Nei giorni prima della fine della scuola non avevo mangiato nulla. Continuavo solo a torturarmi pensando a come potesse essere Benjamin in quel momento.
Camminavo solo con le cuffie nelle orecchie e avevo paura di incontrare qualcuno che mi fermasse per parlare. Avevo ignorato il mio telefono per ore. Si era fermato tutto. Tutto il mio mondo. Ed io mi chiedevo come potesse il mondo fermarsi per una persona ma andare avanti per miliardi di altre nello stesso tempo. Aspettavo solo di prendere quell'aereo che mi avrebbe portata più vicina a lui, nonostante Fede mi avesse detto che era tenuto strettamente sotto controllo nel reparto di terapia intensiva, in coma e collegato a più di cinquanta macchinari.

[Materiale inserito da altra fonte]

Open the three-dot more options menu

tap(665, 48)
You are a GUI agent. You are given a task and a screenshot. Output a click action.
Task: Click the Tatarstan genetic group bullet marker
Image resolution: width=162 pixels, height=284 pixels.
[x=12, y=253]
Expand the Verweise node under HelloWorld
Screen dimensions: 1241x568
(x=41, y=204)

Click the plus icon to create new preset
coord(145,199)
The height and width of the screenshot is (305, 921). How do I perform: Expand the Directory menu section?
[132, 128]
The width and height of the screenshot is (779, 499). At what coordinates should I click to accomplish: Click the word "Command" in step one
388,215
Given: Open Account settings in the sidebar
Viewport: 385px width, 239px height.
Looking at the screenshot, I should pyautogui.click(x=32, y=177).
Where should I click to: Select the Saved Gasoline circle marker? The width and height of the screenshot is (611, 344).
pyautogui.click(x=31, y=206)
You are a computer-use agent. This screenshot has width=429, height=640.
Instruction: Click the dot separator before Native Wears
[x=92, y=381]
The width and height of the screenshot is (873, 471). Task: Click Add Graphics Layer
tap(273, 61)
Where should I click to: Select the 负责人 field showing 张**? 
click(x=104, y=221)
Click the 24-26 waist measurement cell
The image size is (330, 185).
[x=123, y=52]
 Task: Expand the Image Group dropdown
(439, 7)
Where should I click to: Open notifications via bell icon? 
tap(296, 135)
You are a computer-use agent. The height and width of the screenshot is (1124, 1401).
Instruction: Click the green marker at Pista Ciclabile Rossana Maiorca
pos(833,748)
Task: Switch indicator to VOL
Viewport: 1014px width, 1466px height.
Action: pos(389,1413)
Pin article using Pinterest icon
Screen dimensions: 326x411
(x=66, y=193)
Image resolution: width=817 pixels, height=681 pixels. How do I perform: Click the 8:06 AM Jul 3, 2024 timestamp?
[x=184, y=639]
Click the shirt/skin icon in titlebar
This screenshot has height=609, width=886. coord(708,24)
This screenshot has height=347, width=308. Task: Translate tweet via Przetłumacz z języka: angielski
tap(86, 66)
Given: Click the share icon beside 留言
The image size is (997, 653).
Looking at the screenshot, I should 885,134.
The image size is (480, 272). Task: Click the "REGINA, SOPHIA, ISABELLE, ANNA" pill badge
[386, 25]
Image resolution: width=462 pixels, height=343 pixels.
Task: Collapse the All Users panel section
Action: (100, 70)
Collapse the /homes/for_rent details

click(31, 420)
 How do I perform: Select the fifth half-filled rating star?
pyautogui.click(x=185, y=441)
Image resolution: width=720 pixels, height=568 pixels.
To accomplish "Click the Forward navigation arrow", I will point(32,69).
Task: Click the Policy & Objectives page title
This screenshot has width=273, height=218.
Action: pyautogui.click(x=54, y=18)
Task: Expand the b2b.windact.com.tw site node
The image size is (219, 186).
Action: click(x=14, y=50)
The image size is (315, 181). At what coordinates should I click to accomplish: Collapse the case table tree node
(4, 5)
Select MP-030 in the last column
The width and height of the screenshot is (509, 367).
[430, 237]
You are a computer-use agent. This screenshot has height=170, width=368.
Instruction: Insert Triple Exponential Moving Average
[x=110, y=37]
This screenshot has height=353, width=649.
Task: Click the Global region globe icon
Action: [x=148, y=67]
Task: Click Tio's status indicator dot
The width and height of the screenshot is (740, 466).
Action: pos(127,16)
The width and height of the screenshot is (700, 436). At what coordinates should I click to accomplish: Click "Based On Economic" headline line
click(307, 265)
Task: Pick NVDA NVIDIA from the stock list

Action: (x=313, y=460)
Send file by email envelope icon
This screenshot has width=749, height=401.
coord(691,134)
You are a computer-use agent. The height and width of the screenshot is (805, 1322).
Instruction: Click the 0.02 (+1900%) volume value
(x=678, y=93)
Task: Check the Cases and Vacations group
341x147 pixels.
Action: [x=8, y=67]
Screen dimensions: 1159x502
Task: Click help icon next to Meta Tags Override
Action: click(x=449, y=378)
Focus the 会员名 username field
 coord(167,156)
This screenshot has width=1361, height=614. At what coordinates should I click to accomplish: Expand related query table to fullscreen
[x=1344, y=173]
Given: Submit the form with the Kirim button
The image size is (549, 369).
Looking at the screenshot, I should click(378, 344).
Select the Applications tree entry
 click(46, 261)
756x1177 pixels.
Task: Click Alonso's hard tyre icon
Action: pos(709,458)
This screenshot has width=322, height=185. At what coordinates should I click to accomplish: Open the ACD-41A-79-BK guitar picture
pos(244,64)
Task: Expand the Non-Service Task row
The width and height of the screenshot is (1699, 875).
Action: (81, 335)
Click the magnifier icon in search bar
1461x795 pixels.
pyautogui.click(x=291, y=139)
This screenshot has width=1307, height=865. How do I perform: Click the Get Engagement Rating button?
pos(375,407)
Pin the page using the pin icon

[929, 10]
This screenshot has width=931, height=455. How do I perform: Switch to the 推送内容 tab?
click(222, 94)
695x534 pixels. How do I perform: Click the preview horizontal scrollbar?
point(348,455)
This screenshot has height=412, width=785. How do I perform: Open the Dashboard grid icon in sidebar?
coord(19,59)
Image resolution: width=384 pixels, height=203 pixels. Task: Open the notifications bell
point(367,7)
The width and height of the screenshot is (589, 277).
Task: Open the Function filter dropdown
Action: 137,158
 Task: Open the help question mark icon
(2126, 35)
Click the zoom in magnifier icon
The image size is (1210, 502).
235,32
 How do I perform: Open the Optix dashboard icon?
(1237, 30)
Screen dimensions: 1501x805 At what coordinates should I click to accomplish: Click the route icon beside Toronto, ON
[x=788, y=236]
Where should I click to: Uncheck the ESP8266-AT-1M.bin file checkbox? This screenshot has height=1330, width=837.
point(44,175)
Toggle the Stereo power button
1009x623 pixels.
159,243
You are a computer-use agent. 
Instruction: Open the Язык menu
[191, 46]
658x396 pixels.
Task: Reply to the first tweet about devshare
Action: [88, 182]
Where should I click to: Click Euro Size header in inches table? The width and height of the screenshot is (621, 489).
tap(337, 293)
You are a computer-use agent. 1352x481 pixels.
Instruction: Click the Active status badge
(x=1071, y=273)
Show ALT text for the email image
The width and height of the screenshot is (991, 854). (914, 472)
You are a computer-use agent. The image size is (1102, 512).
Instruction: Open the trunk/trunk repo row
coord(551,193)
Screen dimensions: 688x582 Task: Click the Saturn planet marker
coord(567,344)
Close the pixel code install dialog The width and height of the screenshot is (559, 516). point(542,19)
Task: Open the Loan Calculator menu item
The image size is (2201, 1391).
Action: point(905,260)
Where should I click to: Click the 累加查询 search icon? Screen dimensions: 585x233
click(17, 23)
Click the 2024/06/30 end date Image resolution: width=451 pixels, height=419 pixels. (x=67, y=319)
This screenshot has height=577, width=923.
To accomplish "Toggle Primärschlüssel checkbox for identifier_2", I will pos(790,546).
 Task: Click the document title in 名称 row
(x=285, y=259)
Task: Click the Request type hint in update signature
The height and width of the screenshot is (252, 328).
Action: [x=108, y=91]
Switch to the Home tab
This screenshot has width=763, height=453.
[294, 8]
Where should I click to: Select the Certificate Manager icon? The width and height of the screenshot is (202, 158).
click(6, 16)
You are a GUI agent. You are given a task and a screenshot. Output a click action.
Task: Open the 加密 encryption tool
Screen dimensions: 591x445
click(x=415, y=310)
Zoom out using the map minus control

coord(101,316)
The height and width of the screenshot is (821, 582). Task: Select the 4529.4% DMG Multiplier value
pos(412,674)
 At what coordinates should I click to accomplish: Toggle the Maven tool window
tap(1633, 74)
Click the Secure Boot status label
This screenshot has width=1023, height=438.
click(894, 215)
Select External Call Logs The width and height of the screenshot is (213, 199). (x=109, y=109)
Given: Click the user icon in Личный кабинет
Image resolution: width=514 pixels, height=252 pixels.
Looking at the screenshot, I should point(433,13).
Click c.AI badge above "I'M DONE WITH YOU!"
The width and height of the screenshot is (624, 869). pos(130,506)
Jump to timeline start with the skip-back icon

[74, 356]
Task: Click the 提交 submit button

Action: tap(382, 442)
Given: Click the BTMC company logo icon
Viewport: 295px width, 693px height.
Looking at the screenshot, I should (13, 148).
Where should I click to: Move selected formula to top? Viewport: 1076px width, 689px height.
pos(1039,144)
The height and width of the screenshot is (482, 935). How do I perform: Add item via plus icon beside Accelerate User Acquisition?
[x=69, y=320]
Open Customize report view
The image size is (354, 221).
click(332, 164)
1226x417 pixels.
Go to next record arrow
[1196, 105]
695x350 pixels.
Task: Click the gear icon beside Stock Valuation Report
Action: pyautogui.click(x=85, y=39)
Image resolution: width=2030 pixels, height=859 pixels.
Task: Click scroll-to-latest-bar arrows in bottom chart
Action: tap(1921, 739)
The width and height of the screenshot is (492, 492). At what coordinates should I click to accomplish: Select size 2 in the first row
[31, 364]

Ogni volta che ripensavo alle sue parole, sussurrate come se avesse paura di dirle, non c'era nulla da fare. Scoppiavo a piangere nella penombra della mia camera ormai vuota esattamente come me. Da quando Fede mi aveva parlato l'ultima volta, avevo sentito qualcosa di gelido penetrarmi dentro e privarmi di tutto.
Fu un miracolo il fatto che non piansi durante le ore di volo. Mi limitavo a guardare il vuoto e ad ascoltare a ripetizione l'ultima canzone che mi aveva fatto sentire. Provavo e riprovavo ad immaginare la mia reazione una volta davanti a lui, ma vedevo solo altre lacrime.
Scesi dalla scaletta dell'aereo sentendo l'aria calda scivolare sulla pelle.
Dovevo raggiungere l'ospedale il prima possibile. Non volevo nemmeno posare le valigie, volevo solo andare lì vicino a Benjmin e stringergli la mano. Anche se non mi avrebbe visto.
Federico era già lì.
Era stato il primo a partire.
Non appena lo vidi, dovetti fare uno sforzo immenso le non piangere.
Mi riportava inevitabilmente a Benjamin. Avevano gli occhi uguali, e in più portava la su chitarra in spalla. -Mi aveva chiesto di portargliela qui prima che..- Spiegò. O perlomeno ci provò.
-Possiamo andare in ospedale?- Momorai con un filo di voce.
Lui annuì e basta. Tentava di nasconderlo, eppure quello che era successo aveva scosso anche lui. Ma io stavolta no. Non sei più forze le fingere di stare bene. Volevo lui a proteggermi, lui che non c'era.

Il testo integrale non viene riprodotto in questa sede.